Coproduzido com o Teatro Nacional São João, o Centro Dramático Nacional de Madrid ou o Teatro D. Maria II, o espetáculo estreou em Madrid e chega agora ao palco do Teatro Carlos Alberto, no Porto, onde permanece até domingo, com récitas diárias.
Há em “Ricardo III” dois objetivos que se entrelaçam, explica o encenador. “Dar visibilidade a uma comunidade e a uma língua oficial que são marginalizadas”. E, nesse passo, trazer novas energias ao teatro e libertá-lo de uma “prática dogmática, muitas vezes aprisionada na dependência excessiva da palavra dita e do seu entendimento.”
Marco Paiva não desconhece que a história das vanguardas do século XX passou justamente por questionar essa dependência e aprisionamento do teatro relativamente ao texto, mas é certeiro quando diz que essas constelações teatrais que produziram novas relações com o texto não estão espelhadas na maior parte das programações. Há uma indesmentível inovação no primeiro espetáculo feito no país apenas com língua gestual, já a modificação do género do protagonista (Ricardo III interpretado por Ângela Ibáñez) é hoje algo bastante comum – das cinco encenações que vimos de “As criadas”, de Jean Genet, por exemplo, em apenas uma as personagens eram encarnadas por mulheres.

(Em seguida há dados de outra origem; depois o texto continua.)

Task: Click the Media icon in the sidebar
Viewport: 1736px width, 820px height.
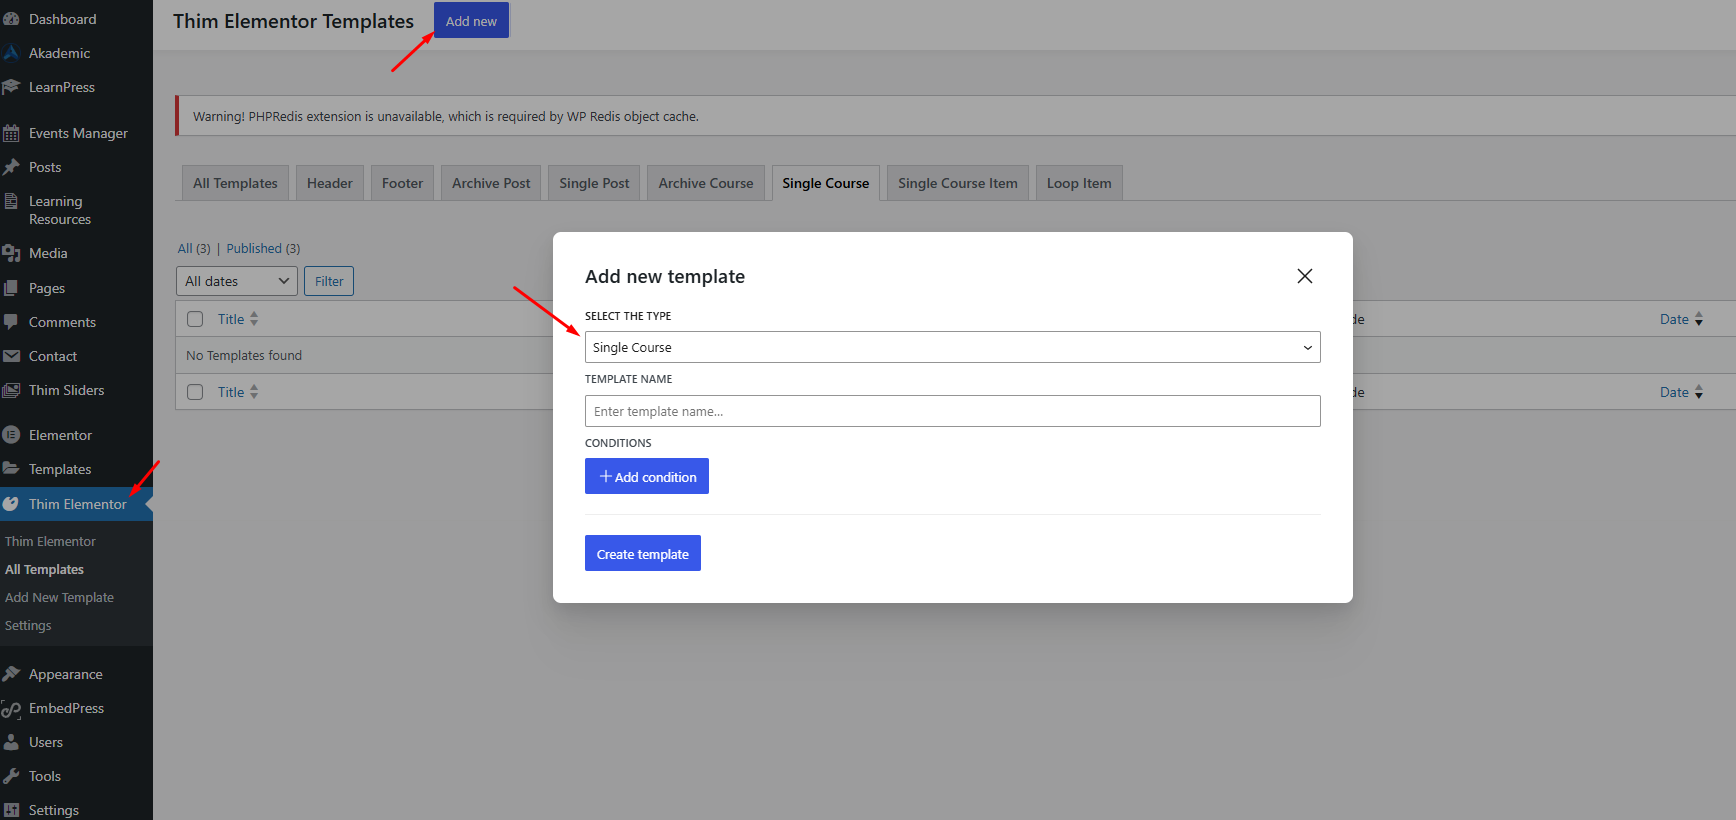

Plástico, dinâmico e surpreendente, o espetáculo concentra-se na ascensão e queda do rei ficcional, alguém capaz de “dar lições ao malvado Maquiavel.” Ricardo III mata e calunia todos os que se atravessam no seu caminho para a coroação, incluindo crianças, e acaba a prometer o seu reino por um cavalo, antes de tombar em batalha.
O texto passa em legendagem, mas tudo se foca nos gestos e expressões dos atores surdos, que trazem ao palco esse espanto capaz de “recolocar o teatro na esfera do indefinido, do estranho, da dúvida e do recomeço”.